Relaksasi perjalanan internasional ini tidak berlaku untuk perbatasan darat, artinya pembatasan tetap berlaku untuk perjalanan lintas batas dengan Kanada dan Meksiko.
Warga AS yang tidak divaksinasi masih bisa pulang, tetapi harus menunjukkan hasil tes COVID-19 negatif, sebelum mereka kembali ke AS dan setelah mereka tiba.
Relaksasi perjalanan bukan untuk menenangkan Eropa
Dame Karen Pierce, duta besar Inggris untuk AS, mengatakan pengumuman ini adalah berita bagus bagi orang-orang dari kedua negara untuk dapat bertemu lagi, dia juga mengatakan bisnis antara kedua negara dapat meningkat. Setiap tahun AS dikunjungi lebih banyak orang. dari 3,8 juta orang Inggris.
Pelonggaran ini dipandang sebagai upaya AS untuk menenangkan sekutu Eropa, menyusul perselisihan antara AS dan Prancis atas kesepakatan kapal selam Aukus Australia, yang dilakukan tanpa sepengetahuan Prancis.
Namun anggapan tersebut dibantah oleh seorang pejabat kementerian luar negeri. Seorang pejabat senior di Biro Urusan Organisasi Internasional, Erica Barks-Ruggles, mengatakan keputusan itu dibuat atas dasar ilmu pengetahuan tentang COVID-19 dan karena meningkatnya tingkat vaksinasi di seluruh dunia.
Aturan baru AS juga dilihat sebagai upaya pemerintahan Presiden Joe Biden untuk mendorong negara lain bergabung dengan AS dalam menyumbangkan vaksin. Dengan dilonggarkannya perjalanan ini, tekanan dari negara lain terhadap Biden pada pertemuan majelis umum PBB di New York pekan ini diperkirakan akan berkurang.
Uni Eropa (UE) dan Inggris sebelumnya telah mengizinkan pelancong dari AS yang telah divaksinasi untuk masuk, tanpa harus melalui karantina, dalam upaya untuk meningkatkan perjalanan bisnis dan pariwisata. Namun, bulan lalu UE menyarankan agar beberapa pembatasan perjalanan diberlakukan kembali pada pelancong AS karena penyebaran varian Delta.
Pengumuman AS membuat saham saham maskapai Eropa naik
Melansir dari Reuters, kabar baik dari AS ini membuat saham maskapai Eropa naik. Beberapa saham maskapai Eropa naik, termasuk saham milik IAG SA, induk British Airways, yang naik 11 persen, sedangkan Air France-KLM dan Lufthansa naik 5 persen.
Kamar Dagang AS mengatakan langkah-langkah baru yang diambil oleh pemerintah akan membantu pemulihan ekonomi negara itu.

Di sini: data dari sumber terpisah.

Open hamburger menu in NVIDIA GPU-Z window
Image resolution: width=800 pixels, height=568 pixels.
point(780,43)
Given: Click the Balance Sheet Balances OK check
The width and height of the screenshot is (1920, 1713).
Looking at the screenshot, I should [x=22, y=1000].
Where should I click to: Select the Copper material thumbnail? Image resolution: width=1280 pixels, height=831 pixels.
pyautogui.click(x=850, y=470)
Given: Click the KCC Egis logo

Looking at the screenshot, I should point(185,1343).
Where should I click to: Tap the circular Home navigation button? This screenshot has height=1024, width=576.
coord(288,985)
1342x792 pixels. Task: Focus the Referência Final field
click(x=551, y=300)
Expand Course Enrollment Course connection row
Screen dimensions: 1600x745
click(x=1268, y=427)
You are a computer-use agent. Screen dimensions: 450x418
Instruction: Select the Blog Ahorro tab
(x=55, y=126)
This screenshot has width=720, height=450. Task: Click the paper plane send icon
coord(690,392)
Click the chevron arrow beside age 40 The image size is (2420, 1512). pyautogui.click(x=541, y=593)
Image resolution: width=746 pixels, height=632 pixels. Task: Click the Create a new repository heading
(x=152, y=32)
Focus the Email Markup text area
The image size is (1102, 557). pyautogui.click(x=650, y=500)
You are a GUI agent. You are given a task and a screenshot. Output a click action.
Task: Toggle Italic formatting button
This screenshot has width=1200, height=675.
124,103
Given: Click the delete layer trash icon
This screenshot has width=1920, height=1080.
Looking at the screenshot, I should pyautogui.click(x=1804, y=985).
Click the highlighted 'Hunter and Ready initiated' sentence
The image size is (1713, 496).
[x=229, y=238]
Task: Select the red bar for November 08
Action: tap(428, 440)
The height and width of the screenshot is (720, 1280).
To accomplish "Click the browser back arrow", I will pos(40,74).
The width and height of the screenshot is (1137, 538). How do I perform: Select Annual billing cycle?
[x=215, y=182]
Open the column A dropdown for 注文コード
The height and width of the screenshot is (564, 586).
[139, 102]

Larangan perjalanan internasional yang diberlakukan oleh banyak negara untuk menahan penyebaran COVID-19 telah menghancurkan industri perjalanan dan pariwisata. Airlines for America, sebuah kelompok industri penerbangan, mengatakan pada akhir Agustus tahun ini tarif perjalanan udara internasional telah turun 43 persen dari tingkat pra-pandemi.
Menurut Asosiasi Perjalanan AS, jika pembatasan perjalanan internasional diterapkan hingga akhir 2021, kemungkinan AS akan mengalami kerugian ekonomi hingga $325 miliar dan 1,1 juta pekerjaan berisiko.